The notes were only offered and sold to persons reasonably believed to be qualified institutional buyers pursuant to Rule 144A promulgated under the Securities Act by means of a private offering memorandum. Neither the notes nor the shares of the common stock potentially issuable upon conversion of the notes, if any, have been, or will be, registered under the Securities Act or the securities laws of any other jurisdiction, and unless so registered, may not be offered or sold in the United States, except pursuant to an applicable exemption from such registration requirements.
This announcement is neither an offer to sell nor a solicitation of an offer to buy any of the notes or any shares of common stock potentially issuable upon conversion of the notes and shall not constitute an offer, solicitation, or sale in any jurisdiction in which such offer, solicitation, or sale is unlawful.
Cautionary Statement Regarding Forward-Looking Statements
This press release contains “forward-looking statements” including, among other things, statements relating to the completion of the proposed offering, the potential effects of entering into capped call transactions, and the expected use of proceeds from the offering.
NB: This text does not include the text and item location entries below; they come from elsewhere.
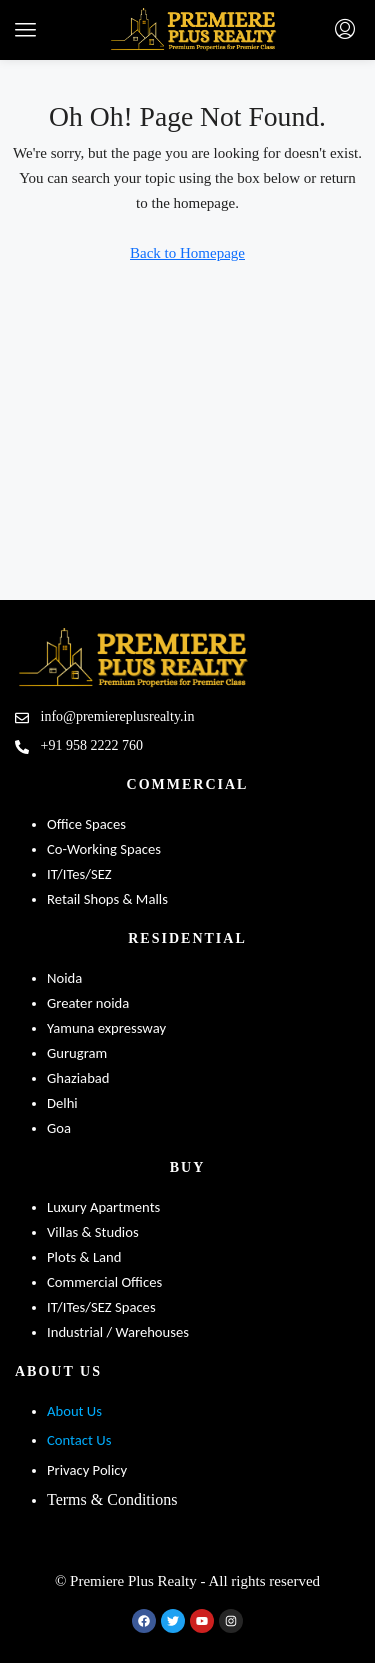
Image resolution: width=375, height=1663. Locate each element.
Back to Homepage (187, 253)
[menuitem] (345, 30)
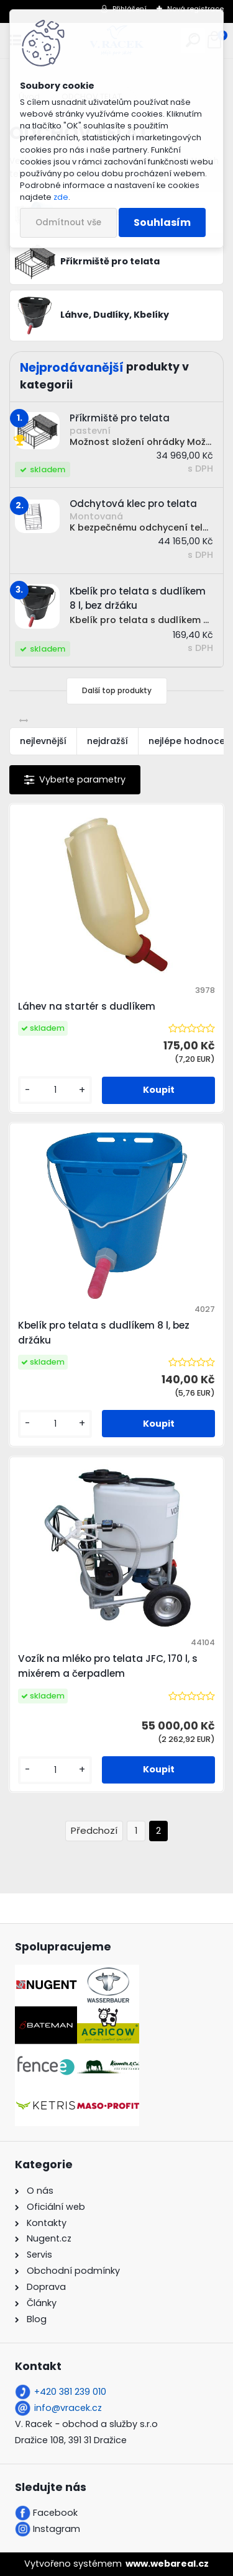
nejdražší (107, 741)
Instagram (56, 2529)
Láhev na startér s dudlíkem (86, 1006)
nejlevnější (43, 741)
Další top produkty (117, 690)
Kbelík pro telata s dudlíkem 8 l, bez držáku (104, 1333)
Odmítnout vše (68, 222)
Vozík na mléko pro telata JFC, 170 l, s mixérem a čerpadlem (108, 1666)
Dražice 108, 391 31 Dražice (71, 2440)
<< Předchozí (94, 1831)
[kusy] (55, 1090)
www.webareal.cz (167, 2563)
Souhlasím (162, 222)
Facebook (55, 2512)
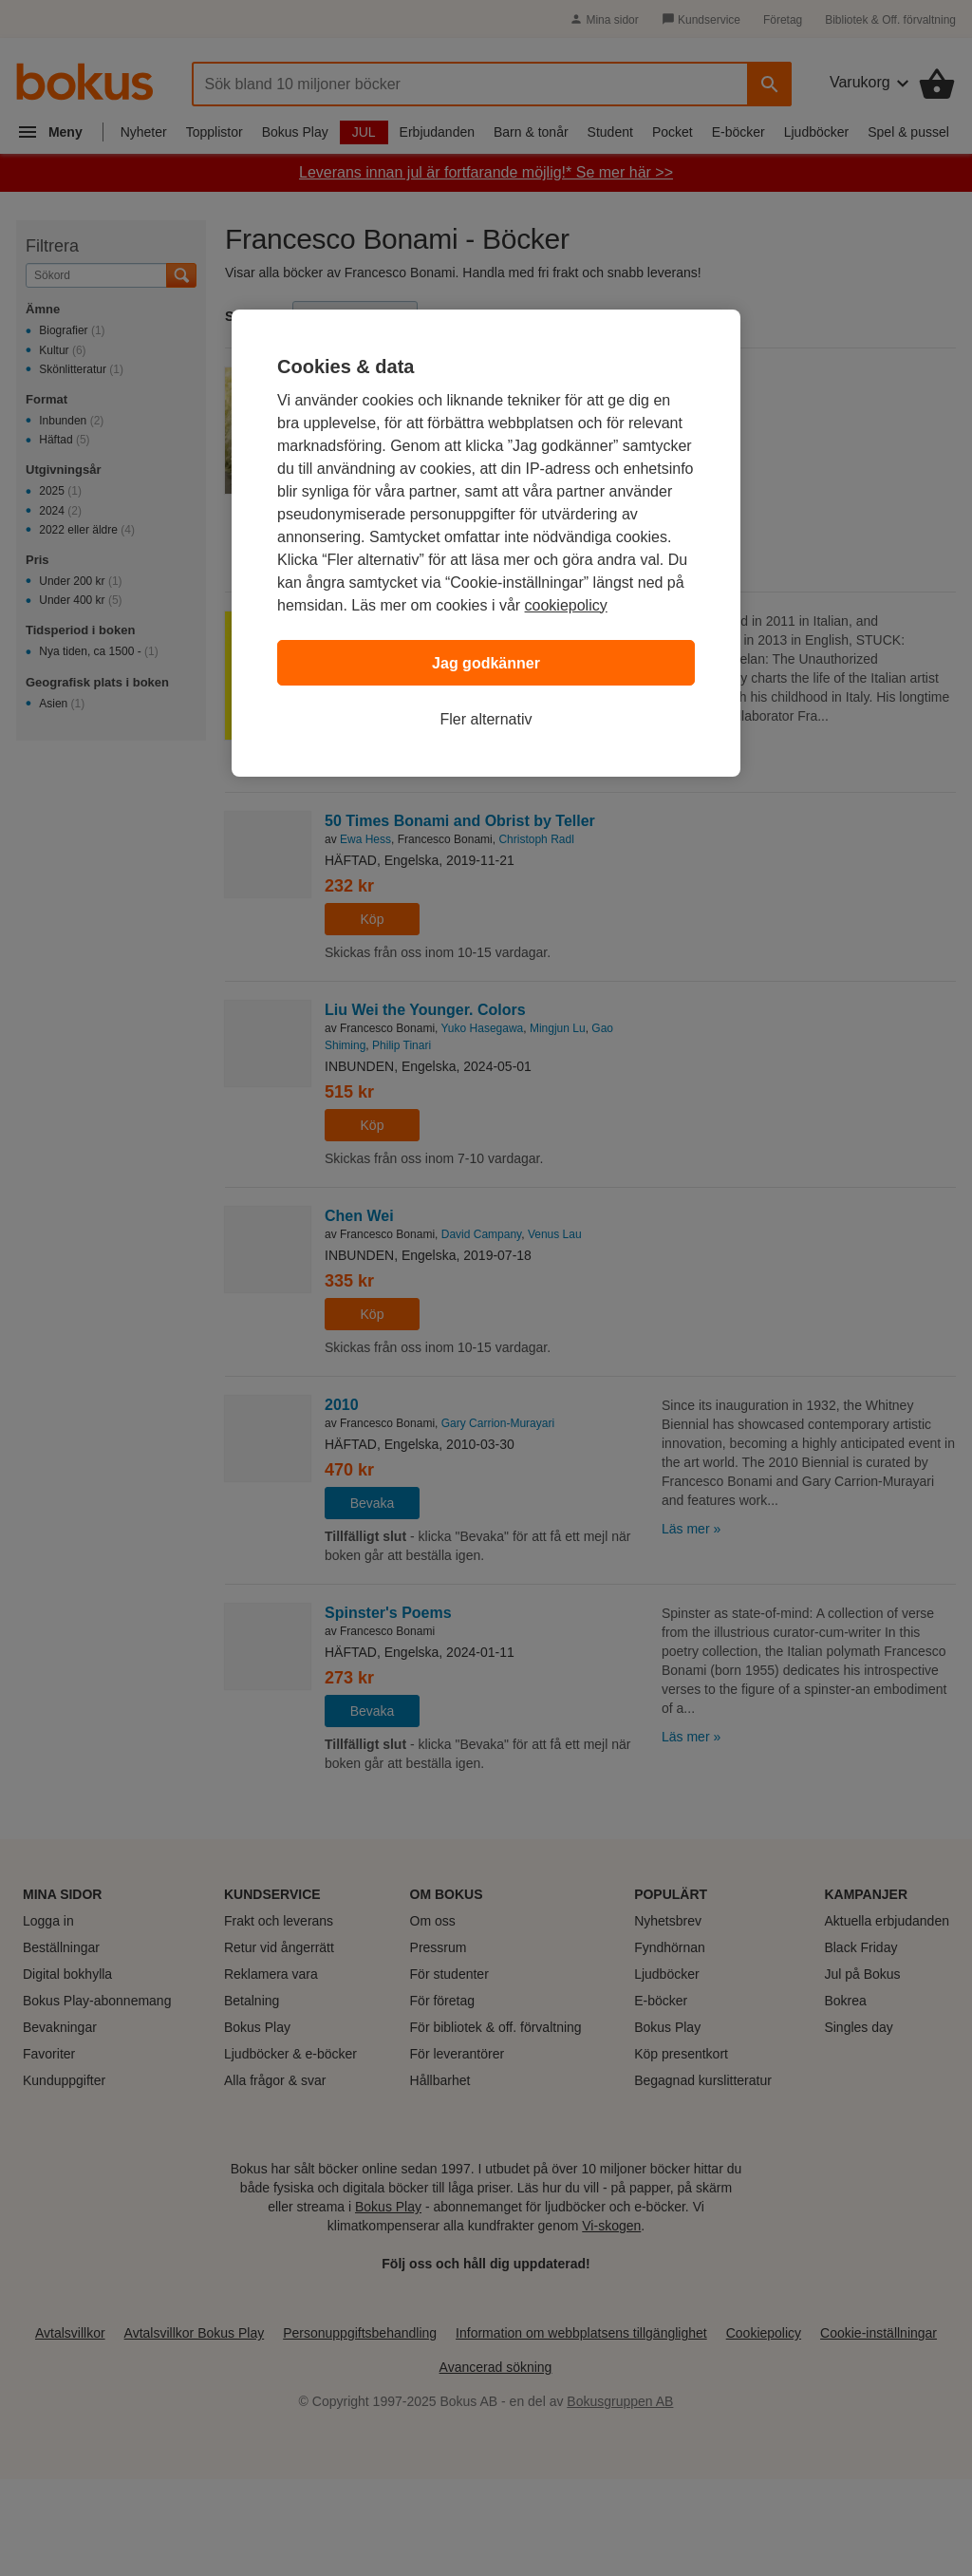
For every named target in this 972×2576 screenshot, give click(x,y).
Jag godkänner (486, 663)
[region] (486, 543)
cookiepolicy (566, 605)
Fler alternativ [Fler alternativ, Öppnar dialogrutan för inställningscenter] (486, 719)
Statements containing words such as “could,” “believe,” “expect,” “intend,” “will,” or similar expressions constitute forward-looking statements. These forward-looking statements are made pursuant to the safe harbor provisions of the Private Securities Litigation Reform Act of 1995. These statements involve risks and uncertainties that could cause actual results to differ materially, including, but not limited to, whether or not Upwork will consummate the offering, prevailing market conditions, the anticipated use of the net proceeds of the offering, which could change as a result of market conditions or for other reasons, the impact of general economic, industry or political conditions in the United States or internationally, including the impacts of the COVID-19 pandemic, and whether the capped call transactions will become effective. The foregoing list of risks and uncertainties is illustrative, but is not exhaustive. For information about other potential factors that could affect Upwork’s business and financial results, please review the “Risk Factors” described in Upwork’s Annual Report on Form 10-K for the year ended December 31, 2020 and Quarterly Report on Form 10-Q for the quarterly period ended June 30, 2021 filed with the Securities and Exchange Commission (the “SEC”) and in Upwork’s other filings with the SEC. Except as may be required by law, Upwork undertakes no obligation, and does not intend, to update these forward-looking statements after the date of this release.